While the researchers emphasize that large language models like GPT-4 are unlikely to replace healthcare professionals, they suggest that these models could enhance healthcare delivery as part of the clinical process. Specifically, they propose that cutting-edge language models such as GPT-4 could offer valuable insights, diagnoses, and management recommendations in controlled settings, such as patient triaging, or in situations where access to specialist healthcare providers is limited.
“We could realistically deploy AI in triaging patients with eye issues to decide which cases are emergencies that need to be seen by a specialist immediately, which can be seen by a GP, and which don’t need treatment,” the researchers explain.
“The models could follow clear algorithms already in use, and we’ve found that GPT-4 is as good as expert clinicians at processing eye symptoms and signs to answer more complicated questions.”
Refining the system
The refinement and advancement of these models require extensive collections of clinical text, and efforts are underway globally to facilitate this process.
Researchers highlight the superiority of their study over previous ones by directly comparing AI capabilities to those of practicing doctors, rather than relying solely on sets of examination results.
“Doctors aren’t revising for exams for their whole career. We wanted to see how AI fared when pitted against the on-the-spot knowledge and abilities of practicing doctors, to provide a fair comparison,” the researchers say. “We also need to characterize the capabilities and limitations of commercially available models, as patients may already be using them – rather than the internet – for advice.”

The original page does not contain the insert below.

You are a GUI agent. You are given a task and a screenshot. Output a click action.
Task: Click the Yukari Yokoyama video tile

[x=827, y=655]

The examination encompassed inquiries covering a wide spectrum of eye-related issues, such as heightened light sensitivity, vision impairment, lesions, and discomfort like itchiness and pain. These questions were sourced from a textbook commonly employed to assess trainee eye doctors. Notably, this textbook is not readily accessible online, suggesting that its content was unlikely to have been incorporated into GPT-4’s training datasets.
“Even taking the future use of AI into account, I think doctors will continue to be in charge of patient care. The most important thing is to empower patients to decide whether they want computer systems to be involved or not. That will be an individual decision for each patient to make,” the researchers conclude.